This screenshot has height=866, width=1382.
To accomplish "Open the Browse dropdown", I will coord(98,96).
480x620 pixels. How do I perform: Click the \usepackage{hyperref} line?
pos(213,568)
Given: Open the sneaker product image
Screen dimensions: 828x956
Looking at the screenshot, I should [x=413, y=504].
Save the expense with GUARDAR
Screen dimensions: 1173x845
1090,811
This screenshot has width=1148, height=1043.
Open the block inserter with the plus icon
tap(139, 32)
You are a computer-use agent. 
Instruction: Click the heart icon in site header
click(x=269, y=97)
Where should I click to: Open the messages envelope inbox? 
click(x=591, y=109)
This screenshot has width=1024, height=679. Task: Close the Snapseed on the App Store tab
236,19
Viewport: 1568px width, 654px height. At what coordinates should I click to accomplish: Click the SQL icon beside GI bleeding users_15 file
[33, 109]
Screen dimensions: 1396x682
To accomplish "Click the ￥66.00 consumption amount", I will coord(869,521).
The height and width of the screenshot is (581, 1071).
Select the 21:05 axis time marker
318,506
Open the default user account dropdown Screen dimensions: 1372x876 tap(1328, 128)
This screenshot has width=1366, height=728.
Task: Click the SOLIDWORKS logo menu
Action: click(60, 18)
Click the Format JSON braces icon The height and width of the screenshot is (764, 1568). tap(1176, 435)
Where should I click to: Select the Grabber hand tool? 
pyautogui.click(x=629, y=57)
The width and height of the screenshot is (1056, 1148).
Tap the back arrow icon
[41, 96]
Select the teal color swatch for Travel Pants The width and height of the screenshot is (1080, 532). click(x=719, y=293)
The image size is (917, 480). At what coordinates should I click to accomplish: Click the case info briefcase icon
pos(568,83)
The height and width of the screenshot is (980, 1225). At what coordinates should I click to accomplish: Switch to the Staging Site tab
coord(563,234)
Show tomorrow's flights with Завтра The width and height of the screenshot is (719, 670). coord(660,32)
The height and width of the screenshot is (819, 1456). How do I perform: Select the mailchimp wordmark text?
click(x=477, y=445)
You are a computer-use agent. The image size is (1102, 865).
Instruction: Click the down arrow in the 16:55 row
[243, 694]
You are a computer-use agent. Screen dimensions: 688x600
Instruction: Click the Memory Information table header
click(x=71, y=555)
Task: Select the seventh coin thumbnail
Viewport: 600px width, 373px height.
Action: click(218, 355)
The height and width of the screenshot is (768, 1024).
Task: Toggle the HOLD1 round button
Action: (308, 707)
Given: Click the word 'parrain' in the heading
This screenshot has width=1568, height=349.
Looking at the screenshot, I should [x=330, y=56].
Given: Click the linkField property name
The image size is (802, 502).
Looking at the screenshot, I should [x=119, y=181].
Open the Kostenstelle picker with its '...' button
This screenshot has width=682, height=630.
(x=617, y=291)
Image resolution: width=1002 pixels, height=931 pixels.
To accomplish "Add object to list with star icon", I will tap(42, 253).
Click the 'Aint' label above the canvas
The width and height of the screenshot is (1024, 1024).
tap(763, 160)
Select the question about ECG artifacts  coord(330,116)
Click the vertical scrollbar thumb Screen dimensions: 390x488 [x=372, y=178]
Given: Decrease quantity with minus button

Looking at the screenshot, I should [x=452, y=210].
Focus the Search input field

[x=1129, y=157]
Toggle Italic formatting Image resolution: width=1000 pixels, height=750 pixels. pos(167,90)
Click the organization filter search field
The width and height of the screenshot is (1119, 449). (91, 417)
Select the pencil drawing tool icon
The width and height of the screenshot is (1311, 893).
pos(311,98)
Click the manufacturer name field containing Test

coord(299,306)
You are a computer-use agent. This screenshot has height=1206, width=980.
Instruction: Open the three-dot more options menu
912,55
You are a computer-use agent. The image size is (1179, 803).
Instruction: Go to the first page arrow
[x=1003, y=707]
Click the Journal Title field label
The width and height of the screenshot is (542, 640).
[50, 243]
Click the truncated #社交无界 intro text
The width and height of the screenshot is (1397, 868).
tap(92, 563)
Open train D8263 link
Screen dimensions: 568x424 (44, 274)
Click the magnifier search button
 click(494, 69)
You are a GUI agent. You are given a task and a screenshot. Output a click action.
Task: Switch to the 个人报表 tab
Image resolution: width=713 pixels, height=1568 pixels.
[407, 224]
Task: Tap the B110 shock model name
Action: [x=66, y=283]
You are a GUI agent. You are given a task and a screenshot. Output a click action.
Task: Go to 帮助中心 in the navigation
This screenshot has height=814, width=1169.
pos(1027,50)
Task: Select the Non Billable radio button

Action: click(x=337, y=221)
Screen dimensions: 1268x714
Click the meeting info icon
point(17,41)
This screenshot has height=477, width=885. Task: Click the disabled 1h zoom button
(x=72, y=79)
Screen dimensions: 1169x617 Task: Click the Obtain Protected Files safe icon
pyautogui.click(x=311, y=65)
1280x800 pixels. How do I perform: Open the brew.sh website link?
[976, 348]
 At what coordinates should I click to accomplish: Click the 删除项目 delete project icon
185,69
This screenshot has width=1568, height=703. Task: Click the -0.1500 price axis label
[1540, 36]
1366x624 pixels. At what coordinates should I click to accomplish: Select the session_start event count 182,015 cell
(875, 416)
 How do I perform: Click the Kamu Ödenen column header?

---

Task statement ->
What are the lines, exactly as written above, from the line with "Show tomorrow's flights" to the line with "Toggle Italic formatting", both included? Output only those.

Exercise output ->
Show tomorrow's flights with Завтра The width and height of the screenshot is (719, 670). coord(660,32)
The height and width of the screenshot is (819, 1456). How do I perform: Select the mailchimp wordmark text?
click(x=477, y=445)
You are a computer-use agent. The image size is (1102, 865).
Instruction: Click the down arrow in the 16:55 row
[243, 694]
You are a computer-use agent. Screen dimensions: 688x600
Instruction: Click the Memory Information table header
click(x=71, y=555)
Task: Select the seventh coin thumbnail
Viewport: 600px width, 373px height.
Action: click(218, 355)
The height and width of the screenshot is (768, 1024).
Task: Toggle the HOLD1 round button
Action: (308, 707)
Given: Click the word 'parrain' in the heading
This screenshot has width=1568, height=349.
Looking at the screenshot, I should [x=330, y=56].
Given: Click the linkField property name
The image size is (802, 502).
Looking at the screenshot, I should [x=119, y=181].
Open the Kostenstelle picker with its '...' button
This screenshot has width=682, height=630.
(x=617, y=291)
Image resolution: width=1002 pixels, height=931 pixels.
To accomplish "Add object to list with star icon", I will tap(42, 253).
Click the 'Aint' label above the canvas
The width and height of the screenshot is (1024, 1024).
tap(763, 160)
Select the question about ECG artifacts  coord(330,116)
Click the vertical scrollbar thumb Screen dimensions: 390x488 [x=372, y=178]
Given: Decrease quantity with minus button

Looking at the screenshot, I should [x=452, y=210].
Focus the Search input field

[x=1129, y=157]
Toggle Italic formatting Image resolution: width=1000 pixels, height=750 pixels. pos(167,90)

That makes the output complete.